The radio goes mostly silent then. Someone requests a new pair of gloves be brought inside the house. Another officer asks if he and his men should continue to turn away traffic at the intersection. Deputy Portman responds in the affirmative.
Gwendy pulls in a deep breath, lets it out. Sheila takes a bite of her donut and stares intently at the radio monitor, the expression on her face unchanged.
“How in the world are you so calm?” Gwendy asks, breaking the silence. “I’m dying over here.”
Sheila gives her a dry look, smudges of white powder stuck in the corners of her mouth. “Twenty-five years on the job, honey. Seen and heard it all by now.

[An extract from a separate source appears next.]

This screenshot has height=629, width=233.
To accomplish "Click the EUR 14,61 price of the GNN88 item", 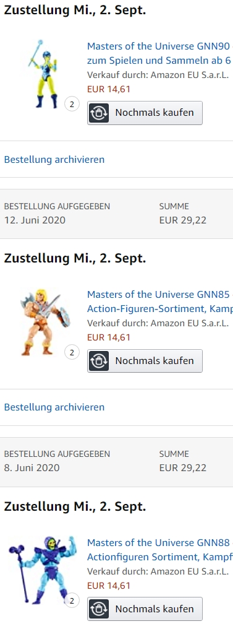I will [109, 585].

You wouldn’t believe the things I’ve seen!” She takes another bite of donut and continues with her mouth full. “I’ll tell you this, though… if you don’t stop chewing on those nails of yours, you’re gonna have to walk across the street to the drugstore in about five minutes and buy yourself some Band-Aids.”

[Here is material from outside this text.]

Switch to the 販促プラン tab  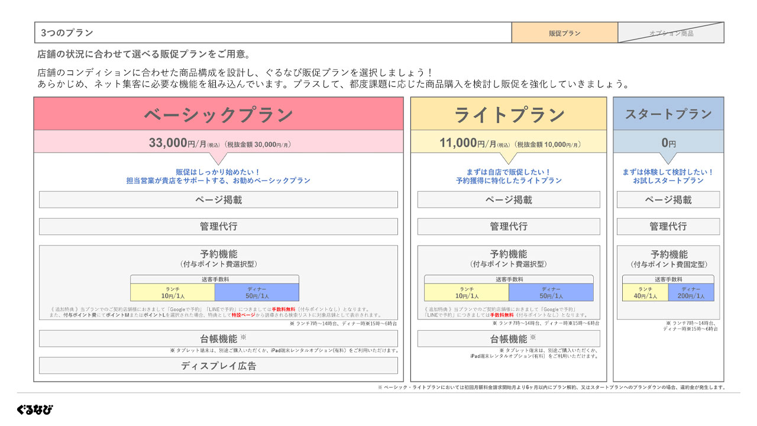coord(565,33)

Gwendy lowers her pinky finger from her mouth and crosses her arms like a sullen teenager.
“Sheila, come back,” the radio squawks.
She wipes powdery fingers on her blouse and keys the mic. “Right here, Sheriff.”
There’s a crackle of static, and then: “I’ve got a message for our visitor.”
“Roger that. She’s sitting right next to me gnawing on her fingers.”
“Tell her… we got our man.”
70
“TURN IT UP, GWEN,” her father says, sitting down on the arm of his recliner. He’s staring at the television screen with rapt fascination.
“I’ll be making a few brief comments,” Sheriff Ridgewick says into the tangle of microphones set up outside the stationhouse, “and then I’ll hand it over to State Police Detective Frank Thome to answer any questions.”
He flips open a notepad and starts reading. “Earlier today, the Castle County Sheriff’s Department and the Maine State Police executed a search warrant on a residence located at 113 Ford Road in northern Castle Rock. A number of personal items belonging to Rhonda Tomlinson were discovered under a loose floorboard in one of the bedrooms. After interviewing multiple residents of the home, a suspect, Lucas Browne, age twenty, was placed into custody. After receiving permission from the owner of the residence, Charles Browne, age fifty-nine, to search a family-owned cabin located near Dark Score Lake, officers discovered fourteen-year-old Deborah Parker shackled and unconscious inside the cabin’s dirt cellar. She has been reunited with her family and is currently receiving medical treatment at a local hospital.”
The sheriff looks up from his notepad, the dark circles under his eyes telling the rest of the story. “After an extensive search of the property surrounding the cabin, officers were able to locate the remains of Rhonda Tomlinson and Carla Hoffman buried a short distance away. Both families have been notified and the victims’ remains will be transported to the Castle County Morgue in due course pending further investigation. Lucas Browne has been charged in the abductions and murders of Miss Tomlinson and Miss Hoffman and the abduction and torture of Miss Parker. Additional charges are pending. Lucas Browne remains in custody at this time at the Castle County Sheriff’s Department. Detective Thome will now take your questions.”